*Dataset records*
============

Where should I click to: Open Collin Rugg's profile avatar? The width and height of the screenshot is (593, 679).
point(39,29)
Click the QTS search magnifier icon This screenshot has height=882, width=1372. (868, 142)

============

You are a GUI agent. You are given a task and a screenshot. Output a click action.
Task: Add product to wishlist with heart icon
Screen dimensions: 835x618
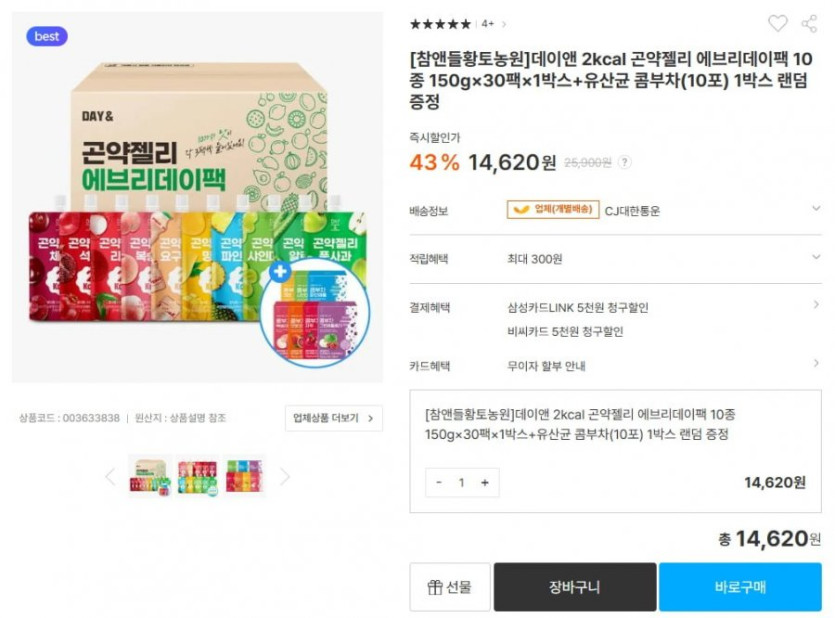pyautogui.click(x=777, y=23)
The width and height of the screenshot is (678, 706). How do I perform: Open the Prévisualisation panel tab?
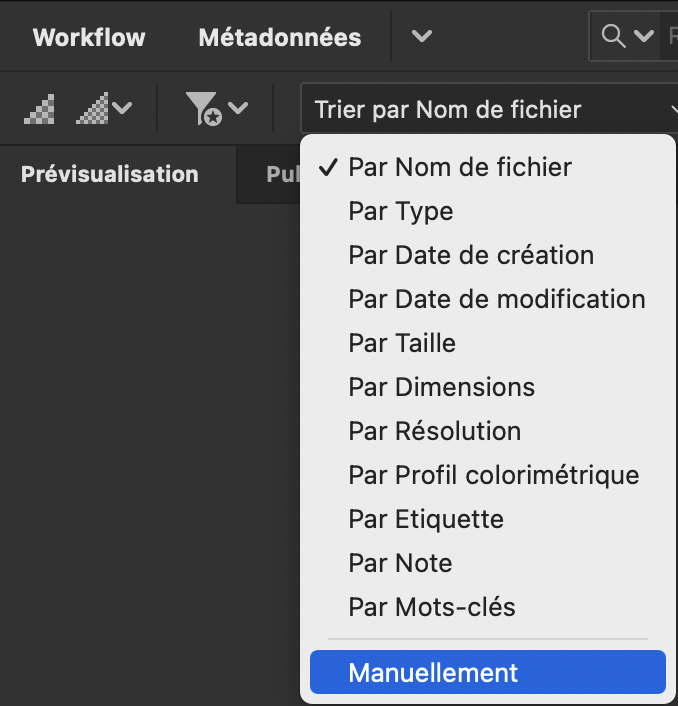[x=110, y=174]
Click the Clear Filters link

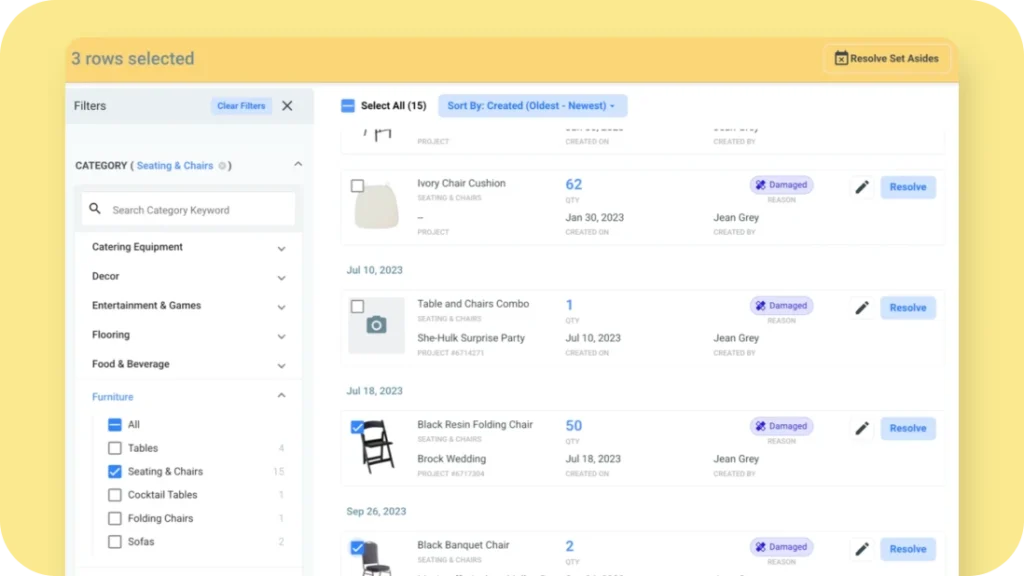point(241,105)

============

*Stated exercise*
Extract the material verbatim, beginning at the line that contains "Where should I" and ending with the line that contains "Click the QTS".

*Finished exercise*
Where should I click to: Open Collin Rugg's profile avatar? The width and height of the screenshot is (593, 679).
point(39,29)
Click the QTS search magnifier icon This screenshot has height=882, width=1372. (868, 142)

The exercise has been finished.